Are teachers unions influencing virtual schooling more than pandemic science?
School districts across the country made difficult decisions this fall about whether to educate students in person or through virtual learning. However, our new study suggests that the presence of a teachers union was more of a deciding factor for Wisconsin school districts choosing to direct their classes virtually — not the extent of the COVID-19 pandemic in that community — and this is consistent with national research.
These results should not be surprising in light of the fact that teachers unions have been a loud voice against opening schools throughout the pandemic. In August, hundreds of New York City teachers union members marched with mock coffins to protest the city’s reopening plan. That same month, a caravan of Wisconsin teachers, parents and students traveled from all over the state to Madison, holding signs with messages such as “One student or teacher funeral is too many.” Similar marches were held in Chicago, Los Angeles, Phoenix and other cities.
The Wisconsin Institute for Law & Liberty study examined the initial reopening decisions of 415 of the 422 school districts in Wisconsin. Thirty-six school districts, or roughly 9 percent, started the school year fully virtual. Approximately 81 percent of those districts had a teachers union, compared with slightly less than 50 percent of all districts in the state. And these numbers aren’t simply correlational — after the inclusion of a host of control variables, the findings still hold.
Did the political bent of a community have to do with the decisions? It seems like it. School districts in Wisconsin communities with a higher percentage of votes for President Trump in both 2016 and 2020 were more likely to open than schools in those with a higher percentage of votes for Hillary Clinton or Joe Biden.
In national studies as well, unions have proven to be a driving factor for shuttering schools.

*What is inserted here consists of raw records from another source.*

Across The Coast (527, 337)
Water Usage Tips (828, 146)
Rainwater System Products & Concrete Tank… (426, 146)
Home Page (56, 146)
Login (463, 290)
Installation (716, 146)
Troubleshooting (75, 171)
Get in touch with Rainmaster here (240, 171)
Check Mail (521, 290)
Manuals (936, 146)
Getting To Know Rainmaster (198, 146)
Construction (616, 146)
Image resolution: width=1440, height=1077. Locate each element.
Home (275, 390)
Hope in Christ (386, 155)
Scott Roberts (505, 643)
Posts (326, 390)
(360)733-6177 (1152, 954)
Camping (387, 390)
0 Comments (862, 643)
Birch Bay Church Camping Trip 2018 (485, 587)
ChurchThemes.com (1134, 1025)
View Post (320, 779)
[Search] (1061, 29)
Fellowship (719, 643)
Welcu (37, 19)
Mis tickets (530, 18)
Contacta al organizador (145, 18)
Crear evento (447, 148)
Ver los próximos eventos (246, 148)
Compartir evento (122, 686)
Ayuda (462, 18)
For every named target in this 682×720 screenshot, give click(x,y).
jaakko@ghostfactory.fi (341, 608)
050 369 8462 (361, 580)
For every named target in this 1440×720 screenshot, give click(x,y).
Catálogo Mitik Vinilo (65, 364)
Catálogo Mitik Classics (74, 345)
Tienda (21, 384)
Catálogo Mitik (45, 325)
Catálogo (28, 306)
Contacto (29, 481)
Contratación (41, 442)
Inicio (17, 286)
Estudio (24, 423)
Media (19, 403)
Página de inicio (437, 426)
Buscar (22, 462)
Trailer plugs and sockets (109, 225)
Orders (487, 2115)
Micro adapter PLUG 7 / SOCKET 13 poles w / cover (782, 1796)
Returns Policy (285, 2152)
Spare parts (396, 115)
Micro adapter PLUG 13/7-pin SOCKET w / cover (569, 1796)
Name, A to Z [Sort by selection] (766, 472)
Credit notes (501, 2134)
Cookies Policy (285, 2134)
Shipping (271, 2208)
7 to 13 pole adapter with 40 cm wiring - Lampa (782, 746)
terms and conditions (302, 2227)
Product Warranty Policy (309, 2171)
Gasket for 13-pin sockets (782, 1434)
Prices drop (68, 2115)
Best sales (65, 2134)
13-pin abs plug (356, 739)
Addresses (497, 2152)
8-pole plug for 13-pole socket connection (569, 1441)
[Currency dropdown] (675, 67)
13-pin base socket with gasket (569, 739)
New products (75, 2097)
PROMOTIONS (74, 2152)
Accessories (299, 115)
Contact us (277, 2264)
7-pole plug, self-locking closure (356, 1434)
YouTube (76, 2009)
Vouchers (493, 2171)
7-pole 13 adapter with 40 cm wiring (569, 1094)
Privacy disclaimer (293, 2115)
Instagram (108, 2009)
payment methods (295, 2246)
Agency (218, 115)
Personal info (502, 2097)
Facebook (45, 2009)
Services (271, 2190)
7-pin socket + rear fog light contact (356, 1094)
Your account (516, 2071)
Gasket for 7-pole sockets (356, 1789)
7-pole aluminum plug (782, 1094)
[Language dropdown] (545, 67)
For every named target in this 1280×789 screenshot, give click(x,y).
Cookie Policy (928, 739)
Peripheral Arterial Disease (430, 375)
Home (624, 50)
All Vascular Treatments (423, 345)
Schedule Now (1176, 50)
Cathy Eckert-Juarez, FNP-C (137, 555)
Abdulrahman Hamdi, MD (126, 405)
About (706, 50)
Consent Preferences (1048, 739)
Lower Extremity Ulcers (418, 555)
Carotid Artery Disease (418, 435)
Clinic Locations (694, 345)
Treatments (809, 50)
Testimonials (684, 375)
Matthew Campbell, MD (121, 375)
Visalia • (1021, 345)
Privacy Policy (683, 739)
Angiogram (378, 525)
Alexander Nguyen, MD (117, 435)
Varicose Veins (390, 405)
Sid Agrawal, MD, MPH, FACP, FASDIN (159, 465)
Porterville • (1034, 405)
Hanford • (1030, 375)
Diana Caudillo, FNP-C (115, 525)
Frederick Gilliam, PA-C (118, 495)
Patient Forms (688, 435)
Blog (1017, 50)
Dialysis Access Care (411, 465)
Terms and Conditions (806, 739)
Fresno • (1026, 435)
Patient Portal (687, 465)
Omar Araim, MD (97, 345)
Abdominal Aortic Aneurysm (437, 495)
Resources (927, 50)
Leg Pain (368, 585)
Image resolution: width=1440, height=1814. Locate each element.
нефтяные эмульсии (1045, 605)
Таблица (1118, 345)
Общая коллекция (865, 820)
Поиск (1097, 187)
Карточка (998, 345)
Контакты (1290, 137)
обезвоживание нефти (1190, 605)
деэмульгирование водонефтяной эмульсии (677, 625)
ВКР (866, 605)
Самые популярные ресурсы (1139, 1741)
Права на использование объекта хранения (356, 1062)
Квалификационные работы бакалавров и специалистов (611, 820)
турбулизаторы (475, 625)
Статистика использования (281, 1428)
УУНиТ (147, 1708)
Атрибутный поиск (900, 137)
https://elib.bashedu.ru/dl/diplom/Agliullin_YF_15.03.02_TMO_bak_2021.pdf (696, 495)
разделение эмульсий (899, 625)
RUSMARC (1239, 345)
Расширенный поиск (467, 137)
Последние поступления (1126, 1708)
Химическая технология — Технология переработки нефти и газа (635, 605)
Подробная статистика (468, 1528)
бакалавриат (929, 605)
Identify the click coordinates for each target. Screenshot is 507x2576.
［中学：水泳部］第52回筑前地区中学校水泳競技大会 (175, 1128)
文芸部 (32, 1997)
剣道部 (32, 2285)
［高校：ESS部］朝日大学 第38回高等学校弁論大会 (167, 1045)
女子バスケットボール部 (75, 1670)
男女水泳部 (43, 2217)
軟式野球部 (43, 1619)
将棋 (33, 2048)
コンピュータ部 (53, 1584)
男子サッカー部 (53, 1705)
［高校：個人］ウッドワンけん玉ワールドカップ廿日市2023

According to a study released in September by Cory DeAngeles and Christopher Makridis, districts across the country with stronger teachers unions were less likely to open in person. For example, in states without right-to-work laws, they found that school districts were 14 percentage points less likely to open than in states with those laws in place.
While it was understandable that schools took a cautious approach when the virus arrived in the U.S. last spring, the data increasingly suggest that in-person learning is not a driver of the pandemic. A study of more than 200,000 kids across 47 states revealed low infection rates among students and teachers. The reality is that kids, for whatever reason, apparently don’t spread COVID-19 like adults do.
Further, keeping kids out of school for what is approaching a full year will have long-term implications for the children who forever may be trying to make up for lost time. According to an Educational Researcher study released in October, students this fall were projected to begin the school year with only “63 to 68 percent of the learning gains in reading and 37 to 50 percent of the learning gains in mathematics, relative to a typical school year.” This learning loss is harmful to both students and society, potentially resulting in diminished opportunities and real GDP consequences.
Being out of school also can affect children’s mental and emotional health. Guidance released from the American Academy of Pediatrics in June advocates for students to meet in person this fall, because of not just schools’ academic role in students’ lives but also their social and emotional role. The letter cited schools as a place where students receive “social and emotional skills,” “physical/speech and mental health therapy,” as well as “safety,” to name a few.
For months, every measure taken to combat COVID-19 has been done with an emphasis on “trusting the science.” But the science is increasingly indicating that in-person learning, on balance, is relatively safe and that the risks are far outweighed by the importance to children and families. Education is fundamental for all children, and if political ideology and teachers unions are the deciding factors for whether a district will meet in person or not — not the science and the evidence — then it seems that districts across the country may have their priorities a bit backwards.